Love Ya

By Richard Wilk

 

            It is February and it’s the month of love. This concept of love is largely propagated by the store created holiday for the meandering mindless masses: Valentine’s Day. It seems that love has become a buzzword thrown around more than a football by a quarterback in the Super Bowl. Because of this, the very word love has become cliché and has seemingly lost much of its once cherished value. More over when people do set expectations for love, they base their beliefs on what they see in ‘chick flicks’ like You’ve Got Mail and The Wedding Planner where the men are expected to be ‘perfect’ and despite all the emotional trauma that the women subjects the man to, he still is hopelessly obsessed with her.  With all this devaluation and over expectation it is no wonder that modern day love has been degraded to nothing but a grotto of moral depravity.

            Teenage girls are perhaps the worst of perpetrators of both devaluating love, as well as setting outrageous expectations for it. I cannot go a single day without hearing at least ten freshmen girls in the halls pass their friend and rattle off the words, “kayloveyabye.” They throw around the word love more than their boyfriends. Many such women are also under the impression that they can treat men in any manner they choose and still have that guy be hopelessly infatuated with them. By infatuated, I mean spend a huge amount of money on them. They believe that just because Meg Ryan or J.Lo did it in a romantic comedy, that it must be true to life.

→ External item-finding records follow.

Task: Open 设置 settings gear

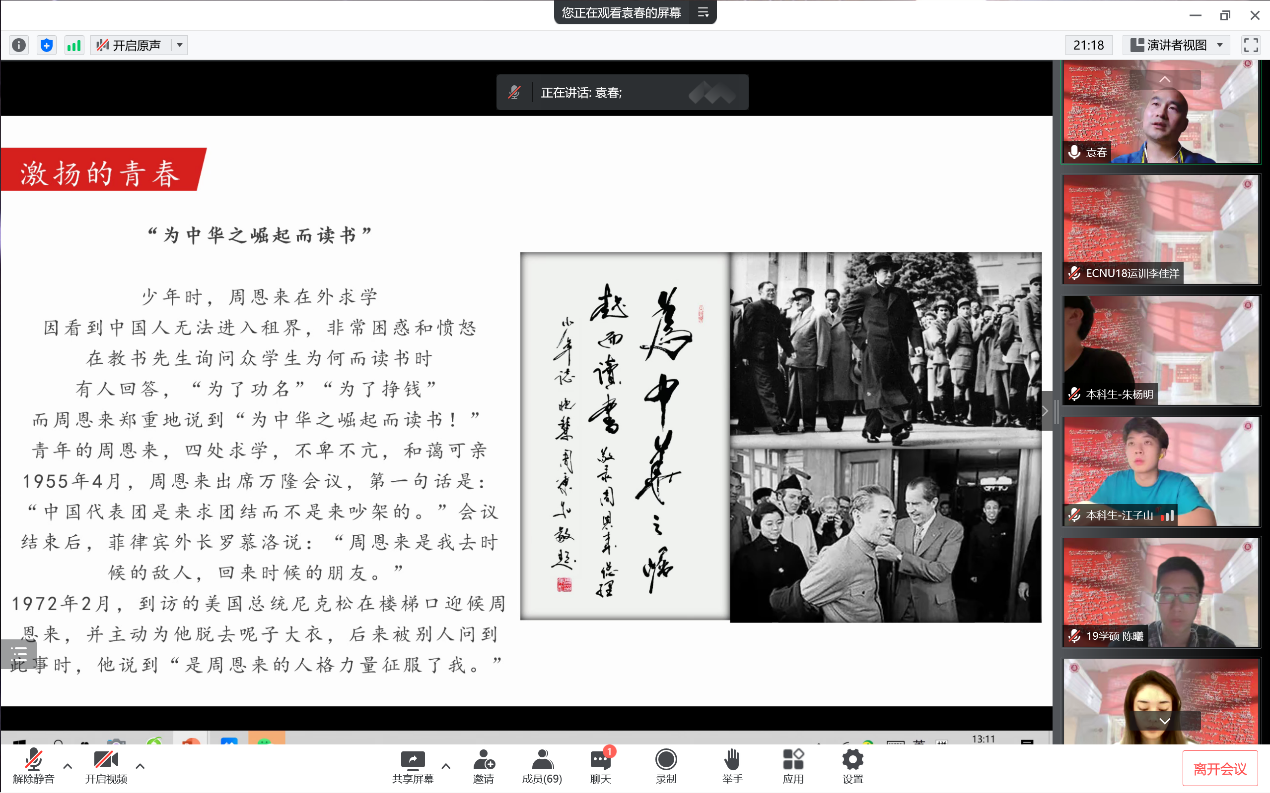Action: click(852, 765)
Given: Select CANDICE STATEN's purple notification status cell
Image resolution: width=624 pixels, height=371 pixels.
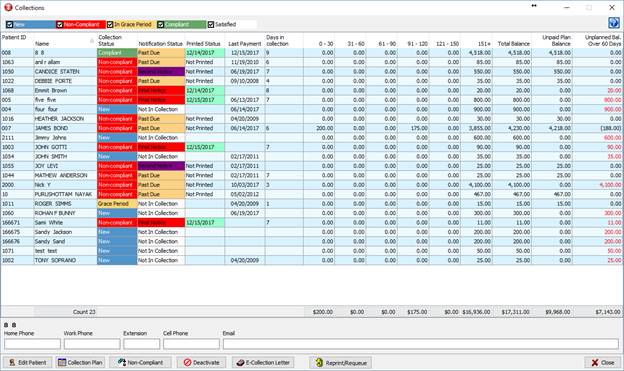Looking at the screenshot, I should click(161, 72).
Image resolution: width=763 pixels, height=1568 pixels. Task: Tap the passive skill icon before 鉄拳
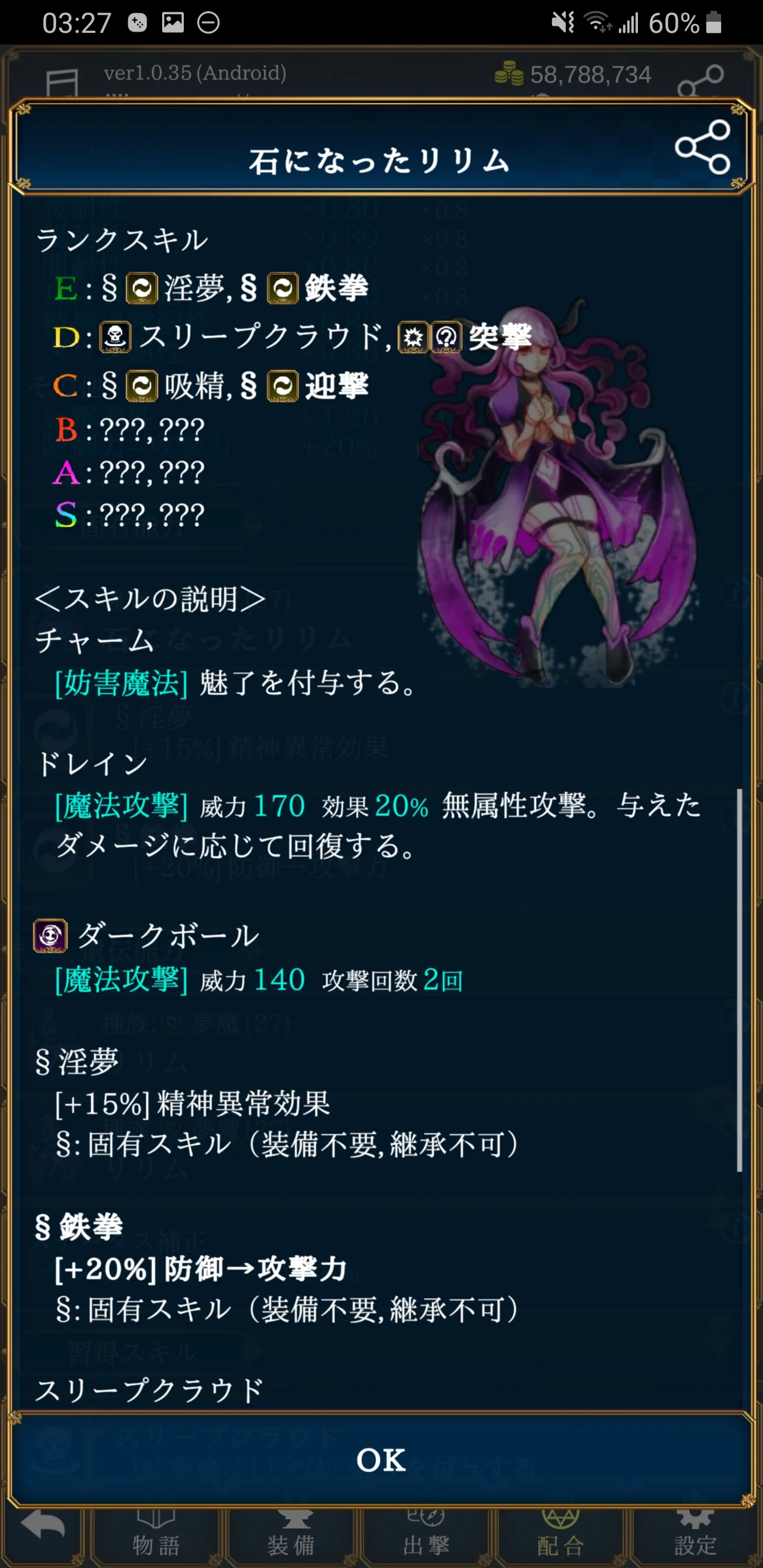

            I’ve also noticed that the word ‘love’ is associated with anyone teenagers have any kind of association with. They tell friends that they just met five minutes ago that they love them. What should be realized is that teenage girls go through friends faster than Chinese food works its way through one’s intestines. They don’t feel ‘love’ for those people, but they use the word. This leads to the word being randomly thrown around and when the word is actually used its value is much depleted. Love takes time to develop. To believe that you can love someone at first meeting is preposterous.

More over, this love concept has been over promoted by religious organizations with all that you must “love thy neighbor” stuff. I despise and loathe my neighbor. Who could love someone who’s children throw rocks onto your balcony and frighten your dog? Or perhaps they mean that I should love humanity. People can’t just love everyone and anyone. It takes time for anything resembling love to develop and somehow we are supposed to love people who we have no association with. People need to earn respect, and love can’t develop with out a sense of respect first.

            The closest thing we have to true love today is a couple that has been married for sixty- five years. With today’s high divorce rate, one is forced to question if ‘love’ is really possible for many people. It can be observed that the words, “I love you,” are can be used as great tools of deception when they come from the lips of a person looking to trick the money from their unsuspecting prey.

            In a world where the idea of love has been run over by the media, and the word itself has lost much of it’s value, it’s no wonder that we are an emotionally depraved society. Many people show no qualms about playing with the emotions of others and some even take delight in it. Perhaps one day when the word ‘love’ has lost all its value what so ever, and it no longer exists then we will be able to progress past this problem, but until that day comes, I’ll be forced to deal with freshmen girls in the halls whose only defining characteristic is their ability to quickly say, “seeyalaterloveyabye.”